Monocytes cocultured with SMCs in 3-dimensional native type I collagen gels produced TNF-alpha and IL-1beta and resulted in collagen degradation (30.5 vs 17.9 mg per gel) through inducing matrix metalloproteinase 1, 2, and 9 by means of SMCs. PGE(2) was significantly increased in coculture (0.9 vs 10.5 ng/mL). Indomethacin (1 micromol/L) completely inhibited PGE(2) production but augmented collagen degradation (17.9 vs 2.3 microg per gel), and this was blocked by the addition of exogenous PGE(2). Dexamethasone also inhibited collagen degradation in coculture.

CONCLUSION

The current study supports the concept that interactions among cells present in the airway inflammatory milieu that characterize airway disease can lead to alterations in tissue structure and suggests mechanisms by which therapeutic strategies can be designed to modify tissue remodeling.

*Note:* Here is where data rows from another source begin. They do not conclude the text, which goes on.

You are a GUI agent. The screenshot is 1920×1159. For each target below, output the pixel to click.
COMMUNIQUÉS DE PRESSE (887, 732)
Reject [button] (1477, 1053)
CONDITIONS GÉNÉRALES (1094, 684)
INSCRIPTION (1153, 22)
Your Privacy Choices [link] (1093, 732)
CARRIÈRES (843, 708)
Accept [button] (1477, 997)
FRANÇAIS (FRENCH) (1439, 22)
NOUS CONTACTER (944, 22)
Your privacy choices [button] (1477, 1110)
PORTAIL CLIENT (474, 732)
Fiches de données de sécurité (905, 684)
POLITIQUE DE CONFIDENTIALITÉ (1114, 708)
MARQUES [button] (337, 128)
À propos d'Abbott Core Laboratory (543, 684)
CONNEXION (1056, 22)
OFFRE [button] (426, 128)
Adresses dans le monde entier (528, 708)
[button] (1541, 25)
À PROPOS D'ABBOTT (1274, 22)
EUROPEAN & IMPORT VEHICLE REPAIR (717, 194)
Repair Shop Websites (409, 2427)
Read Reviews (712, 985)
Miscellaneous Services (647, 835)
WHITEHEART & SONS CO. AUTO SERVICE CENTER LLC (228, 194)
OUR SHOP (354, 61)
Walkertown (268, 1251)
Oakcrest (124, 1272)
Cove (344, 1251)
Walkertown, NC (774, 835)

Collaborative interactions between neutrophil elastase and metalloproteinases in extracellular matrix degradation in three-dimensional collagen gels

BACKGROUND

Extended culture of monocytes and fibroblasts in three-dimensional collagen gels leads to degradation of the gels (see linked study in this issue, "Fibroblasts and monocytes contract and degrade three-dimensional collagen gels in extended co-culture"). The current study, therefore, was designed to evaluate production of matrix-degrading metalloproteinases by these cells in co-culture and to determine if neutrophil elastase could collaborate in the activation of these enzymes. Since co-cultures produce prostaglandin E2 (PGE2), the role of PGE2 in this process was also evaluated.

METHODS

Blood monocytes from healthy donors and human fetal lung fibroblasts were cast into type I collagen gels and maintained in floating cultures for three weeks. Matrix metalloproteinases (MMPs) were assessed by gelatin zymography (MMPs 2 and 9) and immunoblotting (MMPs 1 and 3). The role of PGE2 was explored by direct quantification, and by the addition of exogenous indomethacin and/or PGE2.

RESULTS

Gelatin zymography and immunoblots revealed that MMPs 1, 2, 3 and 9 were induced by co-cultures of fibroblasts and monocytes. Neutrophil elastase added to the medium resulted in marked conversion of latent MMPs to lower molecular weight forms consistent with active MMPs, and was associated with augmentation of both contraction and degradation (P < 0.01). PGE2 appeared to decrease both MMP production and activation.

CONCLUSION

The current study demonstrates that interactions between monocytes and fibroblasts can mediate tissue remodeling.